EXERCISE AIM → The entries underneath need to be duplicated exactly, with none omitted.

Stored data entries:
= Beginning of Section =

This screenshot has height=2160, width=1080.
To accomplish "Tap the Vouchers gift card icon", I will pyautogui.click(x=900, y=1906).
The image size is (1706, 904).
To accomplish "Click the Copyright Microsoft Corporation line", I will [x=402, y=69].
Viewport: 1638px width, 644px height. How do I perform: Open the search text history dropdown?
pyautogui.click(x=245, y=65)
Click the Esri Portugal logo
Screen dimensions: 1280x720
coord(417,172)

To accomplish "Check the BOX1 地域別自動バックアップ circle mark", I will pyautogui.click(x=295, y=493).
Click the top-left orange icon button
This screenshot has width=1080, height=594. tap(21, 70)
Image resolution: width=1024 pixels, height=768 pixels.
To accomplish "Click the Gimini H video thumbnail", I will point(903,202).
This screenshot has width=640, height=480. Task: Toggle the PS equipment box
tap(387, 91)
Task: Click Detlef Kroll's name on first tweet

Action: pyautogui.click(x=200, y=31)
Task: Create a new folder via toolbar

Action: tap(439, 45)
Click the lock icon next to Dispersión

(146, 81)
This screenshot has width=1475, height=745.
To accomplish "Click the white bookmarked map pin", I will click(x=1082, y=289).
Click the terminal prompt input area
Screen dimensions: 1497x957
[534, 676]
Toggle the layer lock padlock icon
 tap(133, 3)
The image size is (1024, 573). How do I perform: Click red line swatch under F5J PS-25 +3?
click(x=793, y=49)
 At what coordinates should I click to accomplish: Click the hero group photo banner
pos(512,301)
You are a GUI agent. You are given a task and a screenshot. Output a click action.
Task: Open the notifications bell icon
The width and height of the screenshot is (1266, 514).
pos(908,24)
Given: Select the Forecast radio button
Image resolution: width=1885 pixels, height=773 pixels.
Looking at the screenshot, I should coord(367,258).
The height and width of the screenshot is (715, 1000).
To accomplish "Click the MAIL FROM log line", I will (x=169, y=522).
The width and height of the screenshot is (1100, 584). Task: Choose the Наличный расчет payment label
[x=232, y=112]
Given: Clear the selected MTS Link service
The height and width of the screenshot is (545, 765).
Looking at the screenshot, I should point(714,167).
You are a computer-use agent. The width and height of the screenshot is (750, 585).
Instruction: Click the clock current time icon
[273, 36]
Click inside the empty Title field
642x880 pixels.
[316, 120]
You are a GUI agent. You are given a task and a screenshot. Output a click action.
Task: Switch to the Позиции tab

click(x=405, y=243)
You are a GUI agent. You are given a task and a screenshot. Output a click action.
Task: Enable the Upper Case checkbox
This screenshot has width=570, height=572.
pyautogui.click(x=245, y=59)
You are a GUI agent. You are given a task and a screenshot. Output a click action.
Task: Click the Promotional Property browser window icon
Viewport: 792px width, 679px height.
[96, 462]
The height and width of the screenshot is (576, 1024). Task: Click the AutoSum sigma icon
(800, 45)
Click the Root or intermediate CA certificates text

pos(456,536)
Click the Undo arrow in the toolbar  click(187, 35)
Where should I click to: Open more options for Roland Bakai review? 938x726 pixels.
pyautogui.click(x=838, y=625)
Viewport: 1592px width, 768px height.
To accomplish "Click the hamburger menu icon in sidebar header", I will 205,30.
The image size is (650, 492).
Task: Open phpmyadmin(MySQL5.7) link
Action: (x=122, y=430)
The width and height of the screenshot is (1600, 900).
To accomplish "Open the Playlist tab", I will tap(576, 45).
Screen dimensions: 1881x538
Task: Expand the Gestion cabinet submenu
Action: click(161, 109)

= End of Section =

TASK ANSWER →
This screenshot has height=2160, width=1080.
To accomplish "Tap the Vouchers gift card icon", I will pyautogui.click(x=900, y=1906).
The image size is (1706, 904).
To accomplish "Click the Copyright Microsoft Corporation line", I will [x=402, y=69].
Viewport: 1638px width, 644px height. How do I perform: Open the search text history dropdown?
pyautogui.click(x=245, y=65)
Click the Esri Portugal logo
Screen dimensions: 1280x720
coord(417,172)

To accomplish "Check the BOX1 地域別自動バックアップ circle mark", I will pyautogui.click(x=295, y=493).
Click the top-left orange icon button
This screenshot has width=1080, height=594. tap(21, 70)
Image resolution: width=1024 pixels, height=768 pixels.
To accomplish "Click the Gimini H video thumbnail", I will point(903,202).
This screenshot has width=640, height=480. Task: Toggle the PS equipment box
tap(387, 91)
Task: Click Detlef Kroll's name on first tweet

Action: pyautogui.click(x=200, y=31)
Task: Create a new folder via toolbar

Action: tap(439, 45)
Click the lock icon next to Dispersión

(146, 81)
This screenshot has width=1475, height=745.
To accomplish "Click the white bookmarked map pin", I will click(x=1082, y=289).
Click the terminal prompt input area
Screen dimensions: 1497x957
[534, 676]
Toggle the layer lock padlock icon
 tap(133, 3)
The image size is (1024, 573). How do I perform: Click red line swatch under F5J PS-25 +3?
click(x=793, y=49)
 At what coordinates should I click to accomplish: Click the hero group photo banner
pos(512,301)
You are a GUI agent. You are given a task and a screenshot. Output a click action.
Task: Open the notifications bell icon
The width and height of the screenshot is (1266, 514).
pos(908,24)
Given: Select the Forecast radio button
Image resolution: width=1885 pixels, height=773 pixels.
Looking at the screenshot, I should coord(367,258).
The height and width of the screenshot is (715, 1000).
To accomplish "Click the MAIL FROM log line", I will (x=169, y=522).
The width and height of the screenshot is (1100, 584). Task: Choose the Наличный расчет payment label
[x=232, y=112]
Given: Clear the selected MTS Link service
The height and width of the screenshot is (545, 765).
Looking at the screenshot, I should point(714,167).
You are a computer-use agent. The width and height of the screenshot is (750, 585).
Instruction: Click the clock current time icon
[273, 36]
Click inside the empty Title field
642x880 pixels.
[316, 120]
You are a GUI agent. You are given a task and a screenshot. Output a click action.
Task: Switch to the Позиции tab

click(x=405, y=243)
You are a GUI agent. You are given a task and a screenshot. Output a click action.
Task: Enable the Upper Case checkbox
This screenshot has width=570, height=572.
pyautogui.click(x=245, y=59)
You are a GUI agent. You are given a task and a screenshot. Output a click action.
Task: Click the Promotional Property browser window icon
Viewport: 792px width, 679px height.
[96, 462]
The height and width of the screenshot is (576, 1024). Task: Click the AutoSum sigma icon
(800, 45)
Click the Root or intermediate CA certificates text

pos(456,536)
Click the Undo arrow in the toolbar  click(187, 35)
Where should I click to: Open more options for Roland Bakai review? 938x726 pixels.
pyautogui.click(x=838, y=625)
Viewport: 1592px width, 768px height.
To accomplish "Click the hamburger menu icon in sidebar header", I will 205,30.
The image size is (650, 492).
Task: Open phpmyadmin(MySQL5.7) link
Action: (x=122, y=430)
The width and height of the screenshot is (1600, 900).
To accomplish "Open the Playlist tab", I will tap(576, 45).
Screen dimensions: 1881x538
Task: Expand the Gestion cabinet submenu
Action: click(161, 109)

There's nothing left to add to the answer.